Aku duduk sendirian sambil mendengarkan rinai hujan yang mulai menderas dengan anggunnya diiringi nyanyian kodok yang menambah suasana hujan di malam hari ini.
Aku ingat kamu. Aku suka hujan. Apalagi di malam ini. Memang suhunya sangat dingin tapi dapat memberikan aku inspirasi untuk terus berpikir. Berpikir tentang dirimu. Bahkan juga menulis puisi ataupun surat buatmu dalam suasana hujan. Kupikir cukup romantis, meski isinya terkadang bernada humor.
Aku rindu suaramu. Yang selalu hangat dan menggembirakan, sederhana dan terkadang menggetarkan. Namun mungkin kamu sudah kecewa dan bahkan terluka dengan kenyataan yang kuungkapkan dalam SMS yang kukirimkan tempo itu. Masih sangat teringat jelas saat itu, di mana telah kukabarkan keberhentianku untuk mengejar cintamu itu.
* * *
"Gisel, aku memang mencintaimu. Kau tahu itu. Tetapi, kenapa kamu tak pernah menanggapinya? Oke, baiklah. Kalau begini terus, mulai saat ini aku akan berhenti untuk mengejar cintamu lagi."
"Apa maksud kamu, Verry? Kenapa kamu begini? Kamu aneh, Verry. Aku tak mengerti maksudmu."
"Kamu selalu acuh padaku. Setiap kali kuungkit masalah kita, kamu selalu menghindar."
"Verry, mengapa kamu begini?
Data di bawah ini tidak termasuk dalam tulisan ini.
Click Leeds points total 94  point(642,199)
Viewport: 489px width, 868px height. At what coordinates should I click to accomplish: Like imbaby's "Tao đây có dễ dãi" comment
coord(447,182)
Please, Verry, jangan tinggalkan aku."
"Percuma saja, Gisel. Mungkin, setelah aku menyerah untuk mendapatkan cintamu, kamu pasti akan tertawa lepas. Karena sudah tidak ada lagi yang mengganggumu."
"Apa?! Tertawa lepas?! Kamu pikir aku tidak punya perasaan?! Please, Verry. Aku sebenarnya masih sayang kamu. Aku mohon jangan tinggalkan aku."
"Gisel, semuanya sudah terlambat. Aku tak mau terus-terus diombang-ambingkan dan digantung terus sama sifat acuhmu."
"Verry, ternyata perjuanganmu selama ini untuk mendapatkan cintaku hanya sampai di sini saja. Kamu harus ingat, bahwa aku masih sangat sayang sama kamu."
"Maaf, Gisel."
"Verry, hari ini kamu telah membuatku menangis kecewa untuk kedua kalinya. Kamu harus ingat itu!"
"Gisel, aku memang telah membuatmu menangis kecewa untuk kedua kalinya. Tetapi asal kamu tahu, apakah kamu berpikir bahwa aku tidak menangis sewatku berpisah denganmu tempo itu? Aku selalu berusaha menghilangkannya. Kamu tahu bahwa aku selalu berusaha untuk mendapatkan cintamu, tetapi kamu selalu acuh. Namun aku bersyukur, walaupun hanya tiga bulan tujuh belas hari enam belas jam tiga puluh menit dan empat pulu lima detik aku pernah memilikimu, semuanya telah berakhir."
"Oke, baiklah. Mulai sekarang akan kuhapus semua kenangan dan rasa sayangku padamu."